In one advantageous further embodiment of the invention, at least one of the treatment modules contains an outside wall thermometer or a thermal imaging camera for the keg, which is configured such as to measure an outside wall temperature of the keg during the filling and/or cleaning of the keg in the treatment module. By means of this measurement, the treatment step which is currently being carried out, such as the cleaning or filling, can be verified on the basis of the temperature and monitored and controlled accordingly.

Preferably, the keg receiver of the treatment module is configured for the static reception of the keg both during the cleaning as well as during the filling. It is advantageous, with regard to the time spent and also the effort of the action by the loading robot, if a position of the keg which has once been adopted in the receiver of the treatment module is not changed between the different treatment types of filling and interior cleaning. This means that the keg is cleaned and also filled in the same position. This allows for a more rapid throughput of kegs which are to be treated in the treatment system, and also reduces the handling effort with the kegs which would otherwise have been necessary for the keg to be shunted between the different types of treatment, to say nothing of less mechanical wear and tear of the loading robot with less handling effort. In addition to this, the mechanical elements of the system are subject to less stress. Due to the fact that the spring package of the keg fitting is only actuated once for the interior cleaning and for filling, i.e. opened once and closed again once, the mechanical system of the keg fitting, in particular the spring mechanics, are actuated less often and are therefore subjected to less stress.
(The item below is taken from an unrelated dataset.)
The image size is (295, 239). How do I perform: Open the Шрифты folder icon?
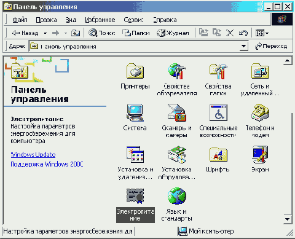tap(218, 154)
In this situation, in particular the computer module of the controller is configured such as to control the treatment modules and the signal device/the loading robot in such a way that the order processing is either time-optimized, optimized with regard to filling and/or cleaning capacity or runs in an optimized manner in respect of the actuation paths of the robots. These optimization criteria can of course also be taken into consideration in any manner desired, for example by a corresponding costs function.
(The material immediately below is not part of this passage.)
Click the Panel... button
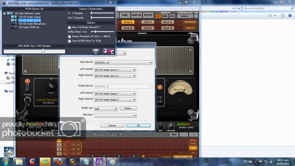The width and height of the screenshot is (295, 166). (x=128, y=108)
Preferably, the controller is configured such as to fill at least one of the treatment modules with a first filling product and at least one other of the treatment modules with a second filling product, such that different filling products can be filled in the treatment system simultaneously, which in turn optimizes the flexibility of the treatment system, in particular for smaller filling operations or for the filling of smaller batches.
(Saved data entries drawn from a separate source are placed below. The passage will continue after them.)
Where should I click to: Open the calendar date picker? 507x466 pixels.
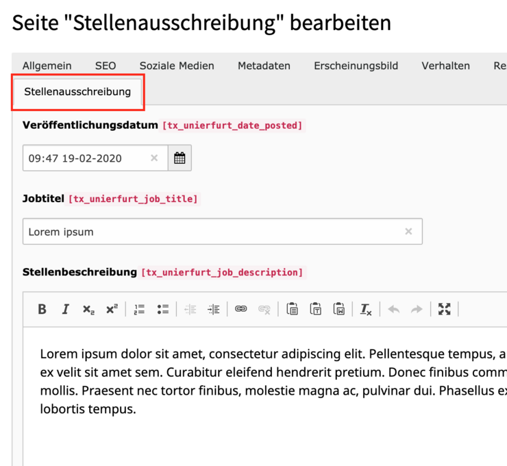click(180, 158)
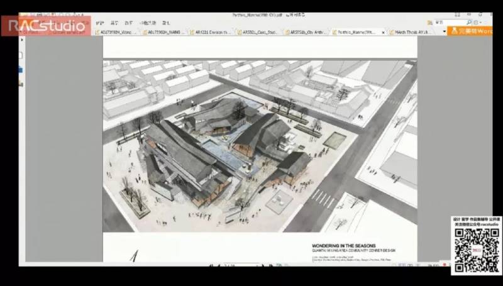Image resolution: width=503 pixels, height=286 pixels.
Task: Open the page thumbnails sidebar icon
Action: [21, 55]
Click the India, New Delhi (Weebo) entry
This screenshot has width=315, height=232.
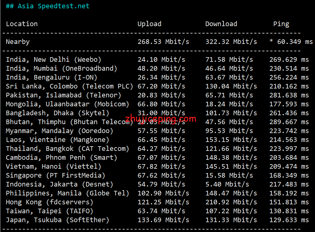pyautogui.click(x=53, y=60)
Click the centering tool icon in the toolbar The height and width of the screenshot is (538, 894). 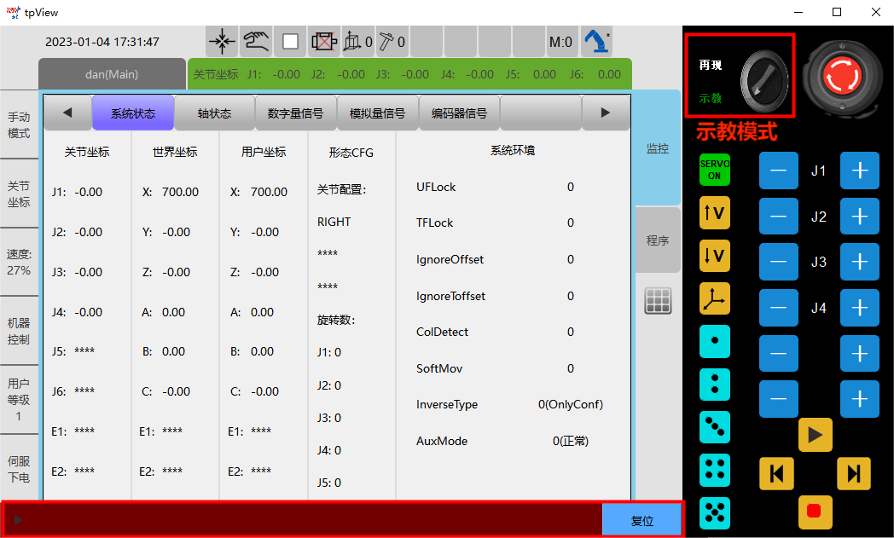tap(221, 40)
Preferably, the treatment modules are configured for the treatment of different kegs, wherein at least one of the treatment modules is configured for the treatment of kegs of a first type, and at least one other of the treatment modules is configured for the treatment of kegs of a second type. In this way, not only can different filling products be treated in the treatment system, but also different keg sizes or keg shapes.

In the treatment modules and by means of the loading robot, if required, further treatment steps can be carried out, such as drawing off a cap from the fitting of the keg before the treatment or fitting one after the treatment, providing a label or direct ink-jet printing onto the outer wall of the keg, turning the keg, in particular by means of the loading robot, and the screening out of unsatisfactory kegs by means of a lock extraction system (for example, kegs which are defective or so dirt contaminated that they can no longer be cleaned). If the kegs are delivered the wrong way round when provided, there is the possibility of programming an automated turning process in the loading robot. As an alternative, the kegs can also be turned by the positioning of the treatment module.

The cleaning can further comprise an interior cleaning and outside cleaning. For the interior cleaning of the keg, a preliminary cleaning can also be provided without additional expenditure on technical apparatus, in which, for example, a keg is filled in particular with alkali by the treatment module and then placed onto a precleaning location, in which the alkali can take effect for a time without a treatment module being occupied during this period. This also serves to optimize the treatment processes. The keg can be brought from the treatment module to the precleaning location either by the loading robot or by an operator, and, after the period of taking effect, it can be transported back again from the treatment module to the precleaning location. This can be done under the guidance of the signal device. After the precleaning the actual interior cleaning of the keg can be carried out, and, following this, the filling in the treatment module.

It is obvious to the person skilled in the art that the embodiments described heretofore and hereinafter can be combined with one another in any desired manner.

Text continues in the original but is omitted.